**TAREFA A REALIZAR:** Cite na íntegra, sem qualquer alteração, o excerto sobre o corsário Jean Florin.

**EXCERTO DO TEXTO:**
-------------------------

Capa de Anais de Arzila, de Bernardo Rodrigues

As origens alegadamente florentinas deste corsário não são claras, seja como for, é inegável que foi ao serviço de França que Florin se tornou célebre, principalmente depois de, em 1523, ter capturado dois dos três galeões espanhóis que carregavam os tesouros astecas do México para Espanha, isto é, o autor de um dos mais famosos actos de pirataria contra o império de Carlos V. Do mesmo modo, Jean Florin ficou igualmente conhecido pelo polémico ataque à nau portuguesa Madalena, que em 1524 regressava da Índia carregada de riquezas. Porém, antes de este corsário ter protagonizado tais feitos, operou nos mares dos Algarves, onde provocou bastantes estragos na navegação portuguesa e castelhana. Se seguirmos os Anais de Arzila apercebemo-nos de que Jean Florin era bem conhecido dos portugueses, já que costumava dirigir-se a Arzila, onde vendia “alguns navios que de boa guerra aos castelhanos avião tomado” (Tomo I, Cap. XCVIII). Ora, um desses assaltos ocorreu em 1521, quando Francisco Ribeiro, o almoxarife e feitor de Arzila, “embarcado com todos seus livros e papeis, na costa do Algarve foi tomado de uas nãos francesas (…) debaixo da capitania de João Florim, cosairo francês” (Tomo I, Cap. LXXXVII).

caravela
Caravela portuguesa na representação de Tânger publicada no Civitates Orbis Terrarum, de Georg Braun (1572)

-------------------------

**MATERIAL FORNECIDO:**
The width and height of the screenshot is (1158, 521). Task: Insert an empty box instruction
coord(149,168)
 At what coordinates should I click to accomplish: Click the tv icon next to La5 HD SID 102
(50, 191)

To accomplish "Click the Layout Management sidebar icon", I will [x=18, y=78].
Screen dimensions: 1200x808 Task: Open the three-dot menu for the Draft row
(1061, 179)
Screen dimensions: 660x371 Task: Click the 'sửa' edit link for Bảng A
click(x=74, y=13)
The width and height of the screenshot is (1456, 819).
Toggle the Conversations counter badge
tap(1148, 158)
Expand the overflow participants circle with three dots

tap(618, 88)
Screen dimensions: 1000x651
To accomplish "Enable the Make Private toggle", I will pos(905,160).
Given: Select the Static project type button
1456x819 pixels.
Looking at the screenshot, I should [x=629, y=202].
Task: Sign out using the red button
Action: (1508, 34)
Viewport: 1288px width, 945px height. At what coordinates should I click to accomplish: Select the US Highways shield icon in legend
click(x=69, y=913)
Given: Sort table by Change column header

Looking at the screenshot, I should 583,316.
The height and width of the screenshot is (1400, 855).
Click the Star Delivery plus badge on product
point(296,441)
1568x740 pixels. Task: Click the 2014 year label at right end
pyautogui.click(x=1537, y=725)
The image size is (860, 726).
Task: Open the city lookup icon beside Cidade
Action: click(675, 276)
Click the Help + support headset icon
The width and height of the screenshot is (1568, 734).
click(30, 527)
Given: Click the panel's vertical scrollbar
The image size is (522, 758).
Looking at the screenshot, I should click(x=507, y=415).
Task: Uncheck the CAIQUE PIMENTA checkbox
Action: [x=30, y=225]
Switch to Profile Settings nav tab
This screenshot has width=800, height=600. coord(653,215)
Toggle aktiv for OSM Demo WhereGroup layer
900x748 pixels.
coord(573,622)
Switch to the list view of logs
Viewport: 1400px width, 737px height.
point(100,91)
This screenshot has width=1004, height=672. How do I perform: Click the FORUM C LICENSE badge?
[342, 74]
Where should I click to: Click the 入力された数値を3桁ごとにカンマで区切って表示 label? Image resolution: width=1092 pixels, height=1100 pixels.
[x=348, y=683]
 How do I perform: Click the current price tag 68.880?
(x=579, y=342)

-------------------------

**RESOLUÇÃO:**
Capa de Anais de Arzila, de Bernardo Rodrigues

As origens alegadamente florentinas deste corsário não são claras, seja como for, é inegável que foi ao serviço de França que Florin se tornou célebre, principalmente depois de, em 1523, ter capturado dois dos três galeões espanhóis que carregavam os tesouros astecas do México para Espanha, isto é, o autor de um dos mais famosos actos de pirataria contra o império de Carlos V. Do mesmo modo, Jean Florin ficou igualmente conhecido pelo polémico ataque à nau portuguesa Madalena, que em 1524 regressava da Índia carregada de riquezas. Porém, antes de este corsário ter protagonizado tais feitos, operou nos mares dos Algarves, onde provocou bastantes estragos na navegação portuguesa e castelhana. Se seguirmos os Anais de Arzila apercebemo-nos de que Jean Florin era bem conhecido dos portugueses, já que costumava dirigir-se a Arzila, onde vendia “alguns navios que de boa guerra aos castelhanos avião tomado” (Tomo I, Cap. XCVIII). Ora, um desses assaltos ocorreu em 1521, quando Francisco Ribeiro, o almoxarife e feitor de Arzila, “embarcado com todos seus livros e papeis, na costa do Algarve foi tomado de uas nãos francesas (…) debaixo da capitania de João Florim, cosairo francês” (Tomo I, Cap. LXXXVII).

caravela
Caravela portuguesa na representação de Tânger publicada no Civitates Orbis Terrarum, de Georg Braun (1572)